**Problem**: Transcribe every record below word for word.

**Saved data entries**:
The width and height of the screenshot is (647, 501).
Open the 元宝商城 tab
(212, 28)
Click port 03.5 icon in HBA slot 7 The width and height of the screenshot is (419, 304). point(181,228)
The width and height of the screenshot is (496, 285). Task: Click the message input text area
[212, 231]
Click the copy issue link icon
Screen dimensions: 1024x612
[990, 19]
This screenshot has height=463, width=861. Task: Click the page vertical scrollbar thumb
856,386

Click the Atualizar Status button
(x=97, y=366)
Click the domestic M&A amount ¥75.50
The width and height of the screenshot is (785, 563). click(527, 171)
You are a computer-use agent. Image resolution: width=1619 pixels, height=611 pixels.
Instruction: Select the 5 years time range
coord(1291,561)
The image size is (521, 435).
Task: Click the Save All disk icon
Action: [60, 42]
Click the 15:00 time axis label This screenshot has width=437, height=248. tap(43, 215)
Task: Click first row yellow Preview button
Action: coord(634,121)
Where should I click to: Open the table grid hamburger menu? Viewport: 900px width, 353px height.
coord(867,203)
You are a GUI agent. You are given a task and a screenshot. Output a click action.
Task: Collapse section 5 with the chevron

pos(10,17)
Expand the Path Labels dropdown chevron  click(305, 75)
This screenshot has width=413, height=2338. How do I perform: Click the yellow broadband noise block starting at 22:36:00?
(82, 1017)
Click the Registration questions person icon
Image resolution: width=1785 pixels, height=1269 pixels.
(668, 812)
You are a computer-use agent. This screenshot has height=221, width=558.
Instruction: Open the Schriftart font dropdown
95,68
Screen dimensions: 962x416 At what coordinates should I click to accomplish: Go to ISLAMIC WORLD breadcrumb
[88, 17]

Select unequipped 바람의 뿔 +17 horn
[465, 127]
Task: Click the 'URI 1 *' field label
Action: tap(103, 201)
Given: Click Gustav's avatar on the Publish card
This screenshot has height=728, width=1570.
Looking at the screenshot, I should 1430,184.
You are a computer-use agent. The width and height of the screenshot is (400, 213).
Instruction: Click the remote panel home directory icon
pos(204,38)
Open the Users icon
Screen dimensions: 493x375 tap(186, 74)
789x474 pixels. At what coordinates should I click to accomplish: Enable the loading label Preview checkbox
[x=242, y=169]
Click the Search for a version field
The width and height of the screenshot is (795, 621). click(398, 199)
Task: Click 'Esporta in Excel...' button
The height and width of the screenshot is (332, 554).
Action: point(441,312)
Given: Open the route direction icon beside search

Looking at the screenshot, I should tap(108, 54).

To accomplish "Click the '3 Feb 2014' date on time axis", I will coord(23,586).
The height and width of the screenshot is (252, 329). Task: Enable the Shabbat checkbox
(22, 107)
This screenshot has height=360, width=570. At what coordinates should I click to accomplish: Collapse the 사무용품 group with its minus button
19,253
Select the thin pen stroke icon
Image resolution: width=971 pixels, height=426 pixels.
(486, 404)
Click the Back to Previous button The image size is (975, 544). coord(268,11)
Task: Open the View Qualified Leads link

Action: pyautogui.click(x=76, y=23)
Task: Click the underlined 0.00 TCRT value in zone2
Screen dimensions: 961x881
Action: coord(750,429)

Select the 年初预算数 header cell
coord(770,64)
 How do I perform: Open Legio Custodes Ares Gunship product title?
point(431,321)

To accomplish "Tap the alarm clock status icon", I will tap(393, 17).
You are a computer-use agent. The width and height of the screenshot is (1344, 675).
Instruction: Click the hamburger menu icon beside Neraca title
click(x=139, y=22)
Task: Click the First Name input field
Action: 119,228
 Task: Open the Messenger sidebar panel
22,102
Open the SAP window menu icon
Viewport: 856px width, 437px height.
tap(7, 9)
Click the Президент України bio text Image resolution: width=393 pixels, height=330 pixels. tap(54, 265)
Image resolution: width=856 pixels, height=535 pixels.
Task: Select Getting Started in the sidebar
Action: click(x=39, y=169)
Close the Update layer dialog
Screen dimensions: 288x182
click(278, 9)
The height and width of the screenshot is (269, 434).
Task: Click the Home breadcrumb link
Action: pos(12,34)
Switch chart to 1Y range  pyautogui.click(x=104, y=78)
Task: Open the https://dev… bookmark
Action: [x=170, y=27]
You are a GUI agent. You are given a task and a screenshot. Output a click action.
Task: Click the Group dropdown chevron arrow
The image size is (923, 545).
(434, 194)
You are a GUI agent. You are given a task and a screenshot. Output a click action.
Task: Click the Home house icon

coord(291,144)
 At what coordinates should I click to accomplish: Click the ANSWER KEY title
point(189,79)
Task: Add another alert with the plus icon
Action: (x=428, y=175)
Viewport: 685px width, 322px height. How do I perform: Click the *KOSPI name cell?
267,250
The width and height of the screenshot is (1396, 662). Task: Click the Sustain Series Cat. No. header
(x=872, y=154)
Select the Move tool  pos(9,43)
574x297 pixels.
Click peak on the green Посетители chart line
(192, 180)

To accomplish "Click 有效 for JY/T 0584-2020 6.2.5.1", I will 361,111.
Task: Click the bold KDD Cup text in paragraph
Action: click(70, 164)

**Finished exercise**:
The width and height of the screenshot is (647, 501).
Open the 元宝商城 tab
(212, 28)
Click port 03.5 icon in HBA slot 7 The width and height of the screenshot is (419, 304). point(181,228)
The width and height of the screenshot is (496, 285). Task: Click the message input text area
[212, 231]
Click the copy issue link icon
Screen dimensions: 1024x612
[990, 19]
This screenshot has height=463, width=861. Task: Click the page vertical scrollbar thumb
856,386

Click the Atualizar Status button
(x=97, y=366)
Click the domestic M&A amount ¥75.50
The width and height of the screenshot is (785, 563). click(527, 171)
You are a computer-use agent. Image resolution: width=1619 pixels, height=611 pixels.
Instruction: Select the 5 years time range
coord(1291,561)
The image size is (521, 435).
Task: Click the Save All disk icon
Action: [60, 42]
Click the 15:00 time axis label This screenshot has width=437, height=248. tap(43, 215)
Task: Click first row yellow Preview button
Action: coord(634,121)
Where should I click to: Open the table grid hamburger menu? Viewport: 900px width, 353px height.
coord(867,203)
You are a GUI agent. You are given a task and a screenshot. Output a click action.
Task: Collapse section 5 with the chevron

pos(10,17)
Expand the Path Labels dropdown chevron  click(305, 75)
This screenshot has width=413, height=2338. How do I perform: Click the yellow broadband noise block starting at 22:36:00?
(82, 1017)
Click the Registration questions person icon
Image resolution: width=1785 pixels, height=1269 pixels.
(668, 812)
You are a computer-use agent. This screenshot has height=221, width=558.
Instruction: Open the Schriftart font dropdown
95,68
Screen dimensions: 962x416 At what coordinates should I click to accomplish: Go to ISLAMIC WORLD breadcrumb
[88, 17]

Select unequipped 바람의 뿔 +17 horn
[465, 127]
Task: Click the 'URI 1 *' field label
Action: tap(103, 201)
Given: Click Gustav's avatar on the Publish card
This screenshot has height=728, width=1570.
Looking at the screenshot, I should 1430,184.
You are a computer-use agent. The width and height of the screenshot is (400, 213).
Instruction: Click the remote panel home directory icon
pos(204,38)
Open the Users icon
Screen dimensions: 493x375 tap(186, 74)
789x474 pixels. At what coordinates should I click to accomplish: Enable the loading label Preview checkbox
[x=242, y=169]
Click the Search for a version field
The width and height of the screenshot is (795, 621). click(398, 199)
Task: Click 'Esporta in Excel...' button
The height and width of the screenshot is (332, 554).
Action: point(441,312)
Given: Open the route direction icon beside search

Looking at the screenshot, I should tap(108, 54).

To accomplish "Click the '3 Feb 2014' date on time axis", I will coord(23,586).
The height and width of the screenshot is (252, 329). Task: Enable the Shabbat checkbox
(22, 107)
This screenshot has height=360, width=570. At what coordinates should I click to accomplish: Collapse the 사무용품 group with its minus button
19,253
Select the thin pen stroke icon
Image resolution: width=971 pixels, height=426 pixels.
(486, 404)
Click the Back to Previous button The image size is (975, 544). coord(268,11)
Task: Open the View Qualified Leads link

Action: pyautogui.click(x=76, y=23)
Task: Click the underlined 0.00 TCRT value in zone2
Screen dimensions: 961x881
Action: coord(750,429)

Select the 年初预算数 header cell
coord(770,64)
 How do I perform: Open Legio Custodes Ares Gunship product title?
point(431,321)

To accomplish "Tap the alarm clock status icon", I will tap(393, 17).
You are a computer-use agent. The width and height of the screenshot is (1344, 675).
Instruction: Click the hamburger menu icon beside Neraca title
click(x=139, y=22)
Task: Click the First Name input field
Action: 119,228
 Task: Open the Messenger sidebar panel
22,102
Open the SAP window menu icon
Viewport: 856px width, 437px height.
tap(7, 9)
Click the Президент України bio text Image resolution: width=393 pixels, height=330 pixels. tap(54, 265)
Image resolution: width=856 pixels, height=535 pixels.
Task: Select Getting Started in the sidebar
Action: click(x=39, y=169)
Close the Update layer dialog
Screen dimensions: 288x182
click(278, 9)
The height and width of the screenshot is (269, 434).
Task: Click the Home breadcrumb link
Action: pos(12,34)
Switch chart to 1Y range  pyautogui.click(x=104, y=78)
Task: Open the https://dev… bookmark
Action: [x=170, y=27]
You are a GUI agent. You are given a task and a screenshot. Output a click action.
Task: Click the Group dropdown chevron arrow
The image size is (923, 545).
(434, 194)
You are a GUI agent. You are given a task and a screenshot. Output a click action.
Task: Click the Home house icon

coord(291,144)
 At what coordinates should I click to accomplish: Click the ANSWER KEY title
point(189,79)
Task: Add another alert with the plus icon
Action: (x=428, y=175)
Viewport: 685px width, 322px height. How do I perform: Click the *KOSPI name cell?
267,250
The width and height of the screenshot is (1396, 662). Task: Click the Sustain Series Cat. No. header
(x=872, y=154)
Select the Move tool  pos(9,43)
574x297 pixels.
Click peak on the green Посетители chart line
(192, 180)

To accomplish "Click 有效 for JY/T 0584-2020 6.2.5.1", I will 361,111.
Task: Click the bold KDD Cup text in paragraph
Action: click(70, 164)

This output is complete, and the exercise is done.